SO503 Honors Modern Methods
Spring 2013
Lab 5: Cross Correlation
Resample a series.
Perform a cross correlation, understanding the concept of lag.
Divide a vector into x and y components.
Use a loop to find the maximum value
Do a double loop
There is a Matlab m file xcorr_lab.m and a data set time_tide_weather.csv which show you how to resample a series and perform a cross correlation. There is a function linear_reinterpolate.m if you do not like what is built into Matlab.
You should look up the fliplr or flipud to deal with the ordering problem.
The data you used last week will be used for this lab.
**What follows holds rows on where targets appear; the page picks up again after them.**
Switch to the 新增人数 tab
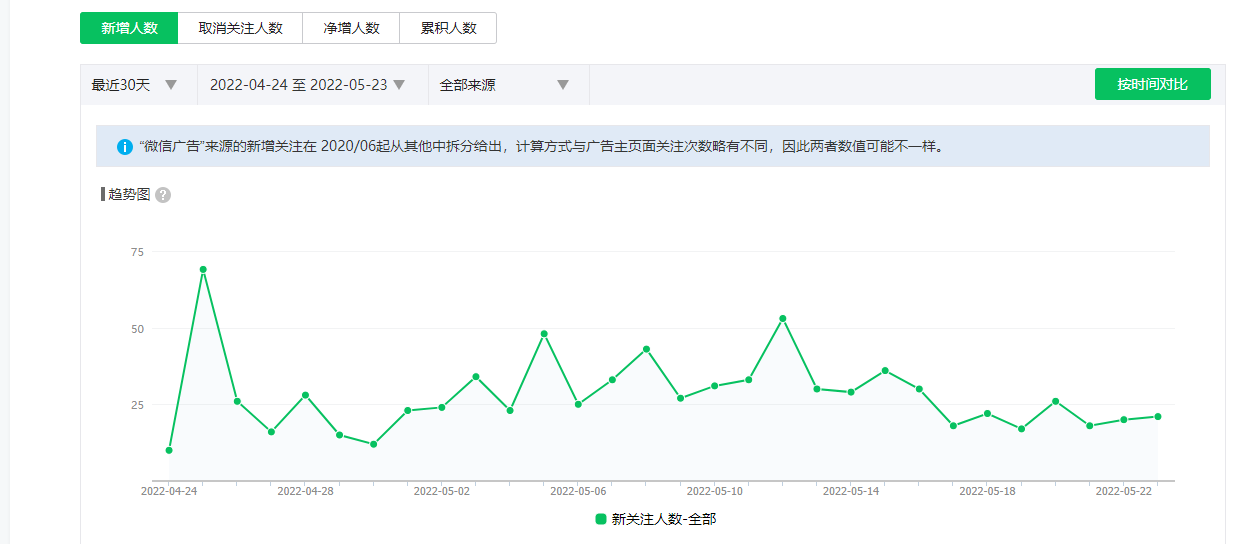 click(129, 28)
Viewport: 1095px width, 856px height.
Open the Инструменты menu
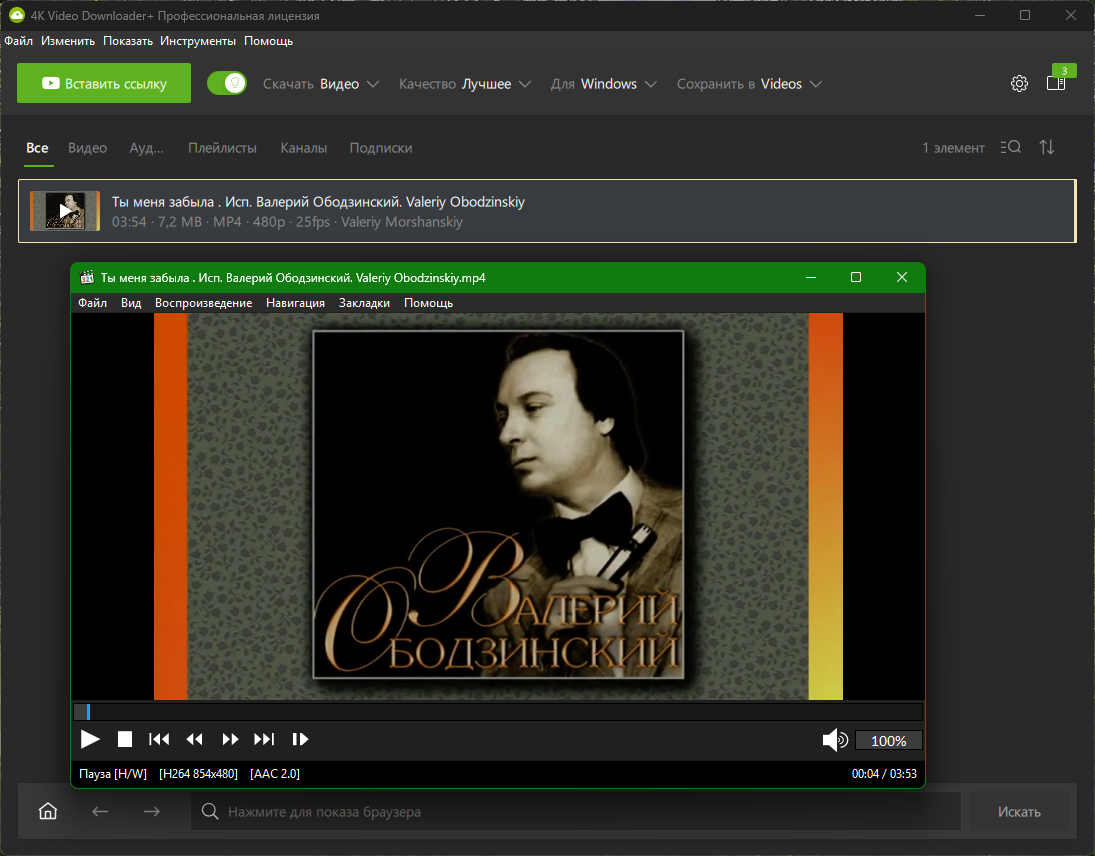198,41
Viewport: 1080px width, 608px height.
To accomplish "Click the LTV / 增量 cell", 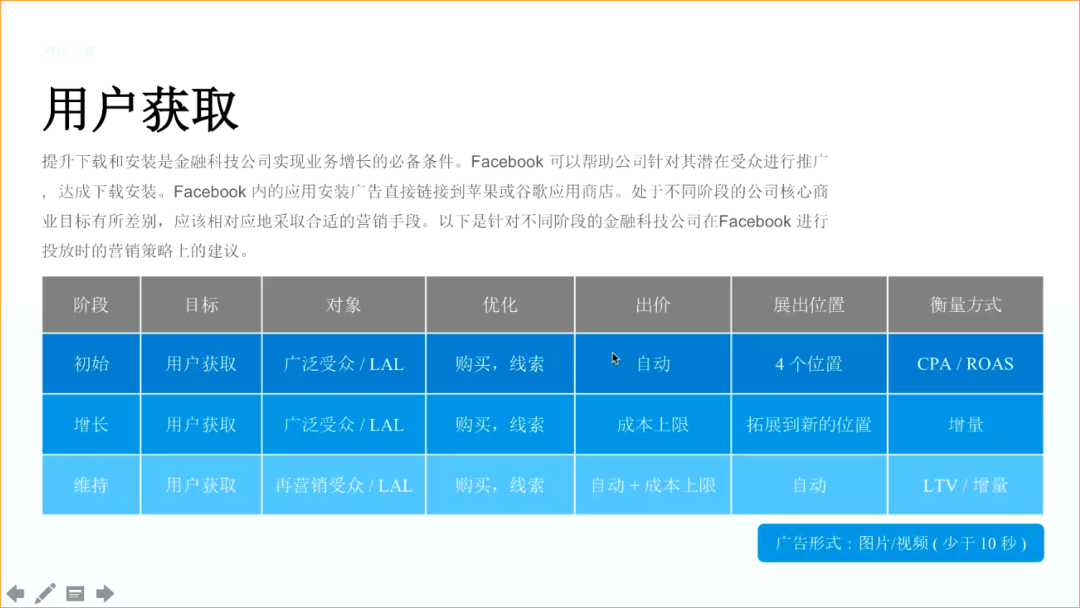I will click(x=964, y=484).
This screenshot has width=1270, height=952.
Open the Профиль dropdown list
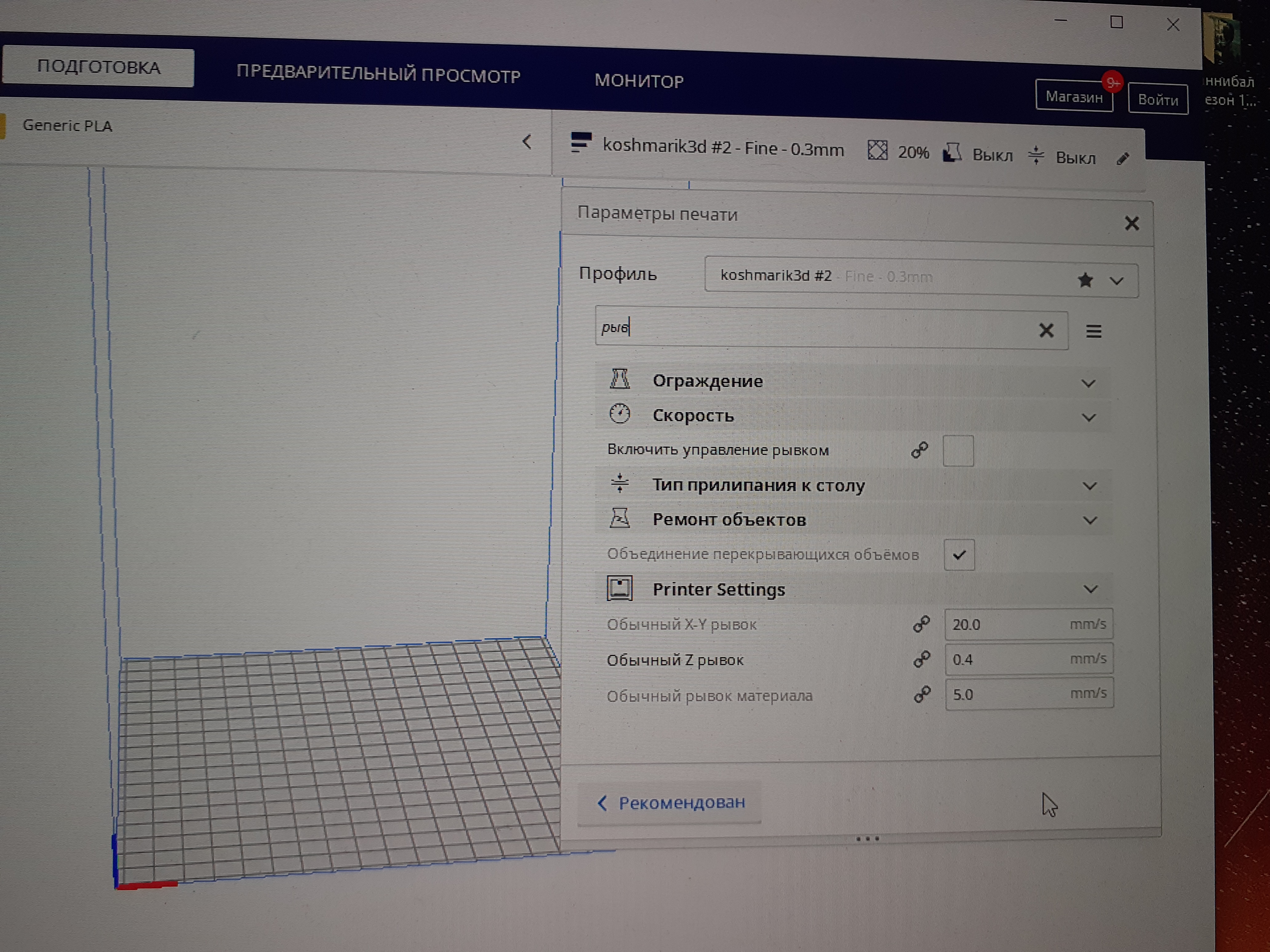1117,281
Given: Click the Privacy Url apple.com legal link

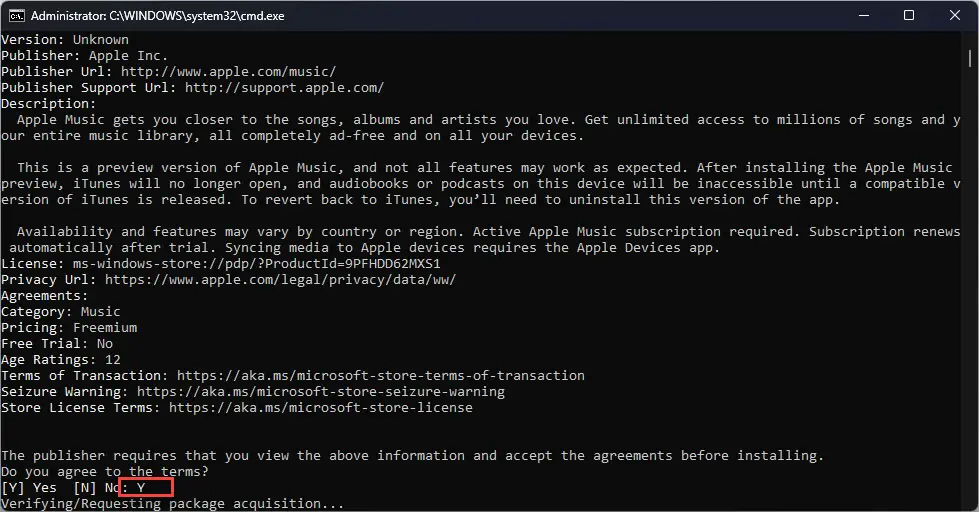Looking at the screenshot, I should click(x=280, y=280).
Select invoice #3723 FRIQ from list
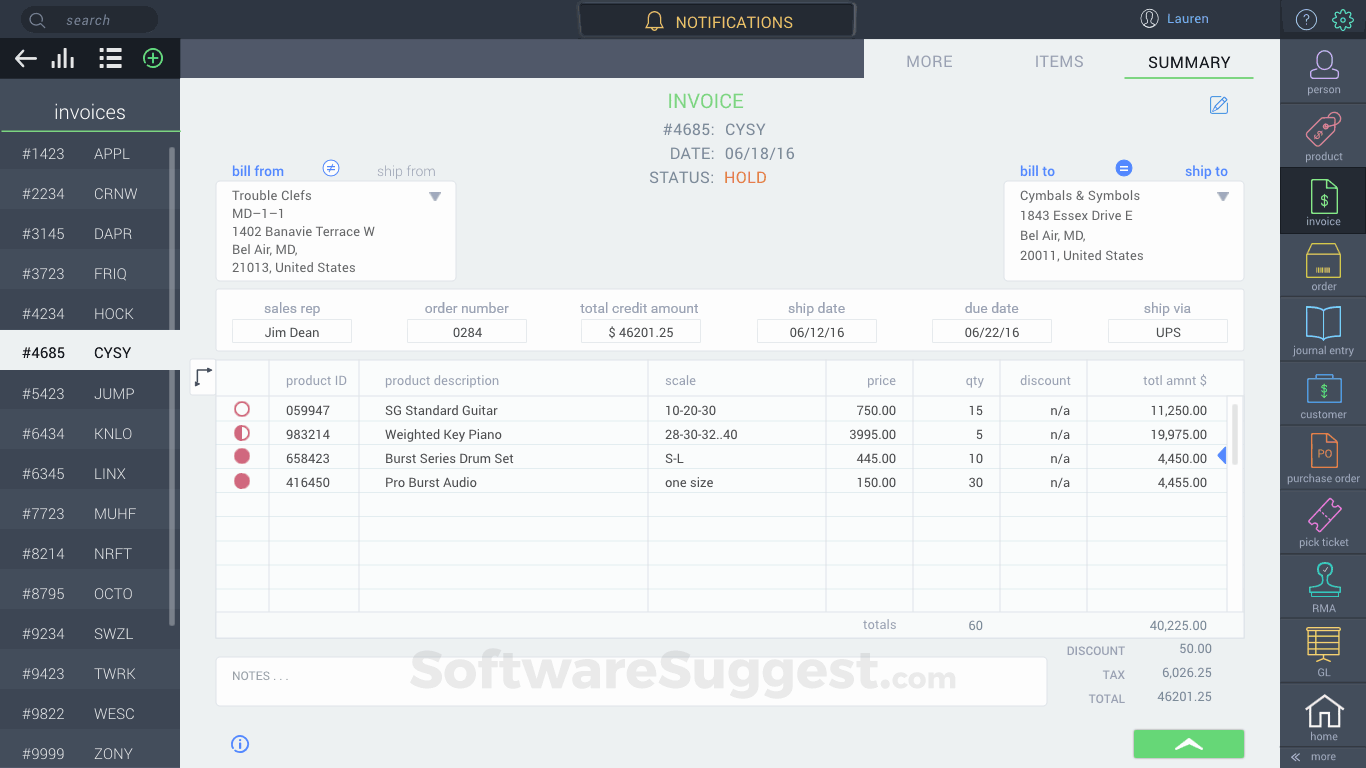Screen dimensions: 1366x768 point(90,272)
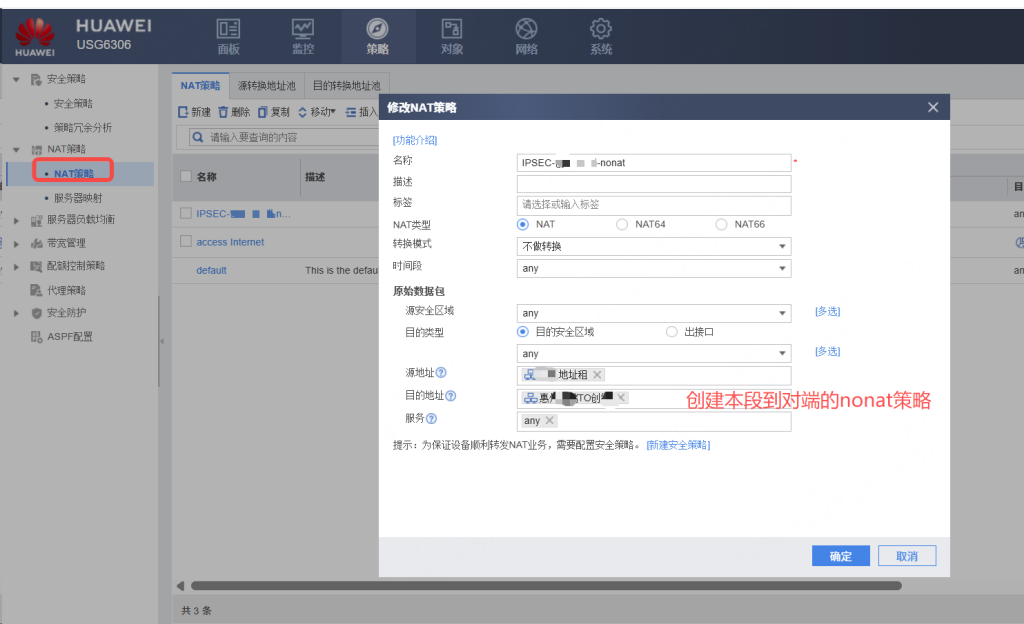Open the 面板 dashboard icon
Image resolution: width=1024 pixels, height=624 pixels.
click(228, 29)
You can do any required manipulations of the data file in either Matlab or Excel , but the requirements listed below must be done in Matlab and your code must show how they were done. This data set is relatively short, but your program should be prepared to handle a much larger data set.
General Matlab tips and resources.
Due Wed 20 Feb at 1330 hours in the Blackboard dropbox, in a single Word Document, with your last name as the first element:
A graph showing the relationship between the tide residual and the wind speed. You might think about how to show this most clearly.
Compute the cross correlation coefficient between wind speed and tide residual, and determine the lag at which the highest correlation occurs .
Compute the cross correlation coefficient between the north component of wind speed and tide residual, and determine the lag at which the highest correlation occurs.
Compute the cross correlation coefficient between the component of wind speed at every 10 degrees between 270 and 90 and tide residual, and determine the lag at which the highest correlation occurs for each, and overall.
A stick diagram showing the component of the wind during this time period that has the highest correlation with tide residual.
Discussion of the following points:
What the correlogram means, and how can we use it to predict storm surge from wind data.
Why using just the north component of the wind (or another angle) changes the correlogram, and which you think is more relevant, total speed or north component.
Which interpolation routine you liked best, and why.
An appendix with your Matlab code, with enough comments for someone to understand you (like you if you have to come back to this kind of problem next fall).